• RECORDS FOR PROCESSING:
↓
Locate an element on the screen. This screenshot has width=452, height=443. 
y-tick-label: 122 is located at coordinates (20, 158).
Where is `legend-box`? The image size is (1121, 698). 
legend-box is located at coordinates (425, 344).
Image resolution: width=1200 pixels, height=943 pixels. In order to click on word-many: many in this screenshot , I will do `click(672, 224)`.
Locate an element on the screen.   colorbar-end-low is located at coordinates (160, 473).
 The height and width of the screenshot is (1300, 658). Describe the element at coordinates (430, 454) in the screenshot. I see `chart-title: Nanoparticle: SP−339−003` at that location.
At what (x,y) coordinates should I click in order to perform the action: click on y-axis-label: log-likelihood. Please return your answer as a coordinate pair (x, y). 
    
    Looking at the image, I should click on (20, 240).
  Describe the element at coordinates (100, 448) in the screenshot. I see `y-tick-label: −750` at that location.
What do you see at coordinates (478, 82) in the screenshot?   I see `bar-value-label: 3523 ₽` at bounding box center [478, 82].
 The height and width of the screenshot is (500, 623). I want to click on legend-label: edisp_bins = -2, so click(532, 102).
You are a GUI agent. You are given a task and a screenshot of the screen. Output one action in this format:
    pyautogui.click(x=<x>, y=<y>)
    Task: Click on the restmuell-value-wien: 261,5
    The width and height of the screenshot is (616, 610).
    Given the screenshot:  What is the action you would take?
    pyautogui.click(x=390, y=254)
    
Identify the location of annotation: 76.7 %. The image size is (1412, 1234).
↑
Copy the material verbatim, from the line containing "is (1121, 698)." through the line containing "Describe the element at coordinates (100, 448)", including both of those lines.

• TASK ANSWER:
Where is `legend-box`? The image size is (1121, 698). 
legend-box is located at coordinates (425, 344).
Image resolution: width=1200 pixels, height=943 pixels. In order to click on word-many: many in this screenshot , I will do `click(672, 224)`.
Locate an element on the screen.   colorbar-end-low is located at coordinates (160, 473).
 The height and width of the screenshot is (1300, 658). Describe the element at coordinates (430, 454) in the screenshot. I see `chart-title: Nanoparticle: SP−339−003` at that location.
At what (x,y) coordinates should I click in order to perform the action: click on y-axis-label: log-likelihood. Please return your answer as a coordinate pair (x, y). 
    
    Looking at the image, I should click on (20, 240).
  Describe the element at coordinates (100, 448) in the screenshot. I see `y-tick-label: −750` at that location.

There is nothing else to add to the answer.